Reunions and couplings all around! Seems like even cynical people like Pynchon believe in the power of Love.

Tuesday, May 08, 2007

Chapter 67: No More Bad Vibe


A battle between the miner and owners is brewing in Trinidad, and Scarsdale Vibe, Frank, Estrella, Ewball, and Jesse are all converging there. Just when it looks like Frank and Ewball will take the opportunity to finally get Vibe, Foley kills the industrialist, announcing “Hope you fellows don’t mind, but its payday today, and I’ve been in line years ahead of you” (1006).

Even Mother Jones enters the picture, opposing the violent union busting forces of John Chase.
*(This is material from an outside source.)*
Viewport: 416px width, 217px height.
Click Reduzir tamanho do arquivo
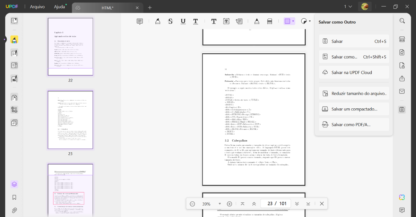[x=354, y=93]
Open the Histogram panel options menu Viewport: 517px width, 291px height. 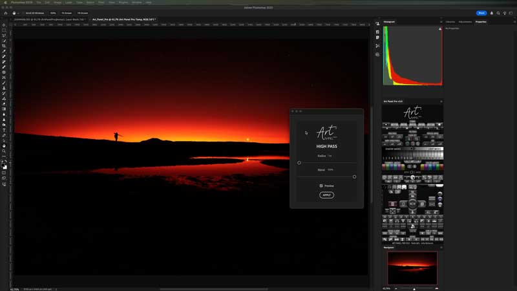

Still the battle erupts, and Estrella and Jesse just escape, while Frank and Ewball are in the midst of the battle.

Thursday, May 03, 2007

Chapter 66: Frank Sees the Light!


We’re back to Frank’s story.


In Mexico, Frank seems to be enduring one Mexican Revolution after another. After deposing the tyrant Diaz in 1911, Madero didn’t enact the land reforms, and seems to have betrayed the Anarchist’s cause. Soon the Vazquistas and the Orozquistas are challenging the Madero regime, and Frank takes up with the latter, who are defated by the murderous General Huerta.


Franks turns to working for his friend, Gunther von Quassel at the latter’s coffee plantation in Chiapas. The mysterious Cucuji beetle, noted for its bioluminescence, is revered by the natives, and “Frank came to understand this bearer of light was his soul” (991).


Frank finally gets disgusted with Mexico and heads back to Colorado where there is a reunion with Ewball Oust, who tells Frank about the end of Ewball’s relationship with Stray: “She’s all yours, pardner…She always was” (997). He learns Mayva is there too, so yet another reunion, another lurch towards a happy ending.

Tuesday, May 01, 2007

Chapter 65: Mom's Back


After the long chapter, a short one, where Stray and Ewball Oust visit the family mansion in Colorado. Compared to the rich, but bad Vibes, the Ousts seem to be decent sorts.
And who works for the family, but Mayva!